Vayigach – 12 Chevatim : indispensables pour l’unité de D.

Vayigach – 12 Chevatim : indispensables pour l’unité de D.

Rencontre étonnante entre Yossef et Yaakov

Cette semaine, nous avons tous été impressionnés par le ‘Siyoum HaChass’ (ou Clôture du Talmud) qui fut célébré en grande pompe à travers le monde, que ce soit en Israël ou en Diaspora. Il est la conclusion du cycle d’étude du Daf HaYomi (Une page de Talmud par jour), cycle instauré il y a de cela plus d’un siècle par le Rav Yehouda Méir Chapira zatsal. Ainsi, nous étions tous témoins de l’engouement général pour ce projet grandiose, engouement qui ne cesse de croître.

En réalité, notre Paracha traite aussi d’une clôture, de la conclusion d’un récit prenant : la rencontre tant attendue entre Yossef et son père, après des années de séparation, nous est contée. Cependant, la narration de ce dénouement nous emplit de déception. Nous nous serions attendus à une description détaillée des sentiments de joie et de soulagement éprouvés à cet instant, du débordement d’amour de la part d’un père qui retrouve son fils chéri. Certes, la réaction de Yossef est décrite dans le Texte, ‘il tomba sur son cou et pleura longtemps à son cou’, mais celle de Yaacov est inexistante. Rachi commentera cette absence en disant qu’à ce moment précis « il était occupé à réciter le Chéma’ » !

Au lieu de l’excuser, cette explication nous étonne.
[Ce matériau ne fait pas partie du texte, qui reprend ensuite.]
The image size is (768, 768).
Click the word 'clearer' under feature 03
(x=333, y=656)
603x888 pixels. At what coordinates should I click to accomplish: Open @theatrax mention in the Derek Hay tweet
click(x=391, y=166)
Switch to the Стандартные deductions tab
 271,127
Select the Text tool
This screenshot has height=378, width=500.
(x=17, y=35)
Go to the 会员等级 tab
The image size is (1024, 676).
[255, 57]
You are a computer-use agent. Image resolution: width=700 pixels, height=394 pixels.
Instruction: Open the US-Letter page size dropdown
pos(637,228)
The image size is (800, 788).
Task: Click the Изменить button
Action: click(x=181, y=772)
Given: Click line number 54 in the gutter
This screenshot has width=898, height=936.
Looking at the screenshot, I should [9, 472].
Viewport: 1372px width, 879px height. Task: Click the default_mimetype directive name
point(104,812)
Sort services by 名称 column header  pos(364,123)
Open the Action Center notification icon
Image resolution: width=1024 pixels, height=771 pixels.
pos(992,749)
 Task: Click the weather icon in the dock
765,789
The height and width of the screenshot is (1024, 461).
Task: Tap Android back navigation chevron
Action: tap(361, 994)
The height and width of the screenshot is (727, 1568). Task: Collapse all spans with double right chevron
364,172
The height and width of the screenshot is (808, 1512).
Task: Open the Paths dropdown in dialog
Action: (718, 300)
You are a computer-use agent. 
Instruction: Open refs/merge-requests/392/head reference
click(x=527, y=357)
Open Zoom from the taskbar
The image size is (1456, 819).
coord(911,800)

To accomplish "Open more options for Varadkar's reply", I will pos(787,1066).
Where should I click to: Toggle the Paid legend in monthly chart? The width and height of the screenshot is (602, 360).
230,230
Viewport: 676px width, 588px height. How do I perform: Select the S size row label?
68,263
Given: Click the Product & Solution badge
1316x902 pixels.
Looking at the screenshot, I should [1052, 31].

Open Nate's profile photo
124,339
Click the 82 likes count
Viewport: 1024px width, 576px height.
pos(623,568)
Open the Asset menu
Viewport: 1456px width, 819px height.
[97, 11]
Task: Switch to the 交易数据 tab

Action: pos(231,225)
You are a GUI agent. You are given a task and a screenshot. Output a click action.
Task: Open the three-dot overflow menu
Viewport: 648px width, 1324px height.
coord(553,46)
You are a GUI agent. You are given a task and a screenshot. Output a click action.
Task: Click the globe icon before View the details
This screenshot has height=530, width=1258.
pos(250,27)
Pour quelle raison Yaacov choisit-il précisément ce moment pour réciter le Chema’, ignorant par cela son fils qu’il a tant langui ?

Afin d’apporter un élément de réponse, attardons-nous sur cette phrase si fondamentale que nous récitons plusieurs fois par jour. « Ecoute Israël ! l’Eternel est notre D.ieu, l’Eternel est Un ! » Pourquoi cette déclaration de l’unicité divine doit-elle être précédée par cet avertissement : « Ecoute Israël ! » ? Affirmer que D.ieu est Un n’a a priori aucun besoin d’être introduit par une injonction à l’écoute.

Les sages nous enseignent que la première mention de cette phrase sortit de la bouche des tribus, à la fin de la vie de leur père, quand celui-ci les réunit pour leur révéler les évènements de la fin des temps.

A cet instant, l’inspiration divine se retira. Yaacov imputa alors ce refus divin à une déficience spirituelle de la part de sa descendance. Ses enfants témoignèrent alors : « Ecoute Israël ! l’Eternel est notre D.ieu, l’Eternel est Un !  De la même façon que dans ton cœur il ne réside qu’un seul, ainsi dans le nôtre il n’y en a qu’un ! » (Cf. Talmud Pessa’him 56a)

Les Patriarches et les Chevatim: du Vertical à l’Horizontal

Pour nous permettre de comprendre la réponse des tribus, ainsi que le sens profond de la garantie de leur foi, il nous faudra introduire les paroles de nos Sages (tirées du Talmud Sanhédrin) qui déclarent qu’avant la faute originelle, Adam HaRichon était haut jusqu’aux cieux et large comme le monde entier. Après la faute, le Saint-béni-soit-Il le rapetissa de long comme de large. Il est évident que prendre leurs dires au sens simple serait absurde, nos Maîtres ont juste voulu imager leur message.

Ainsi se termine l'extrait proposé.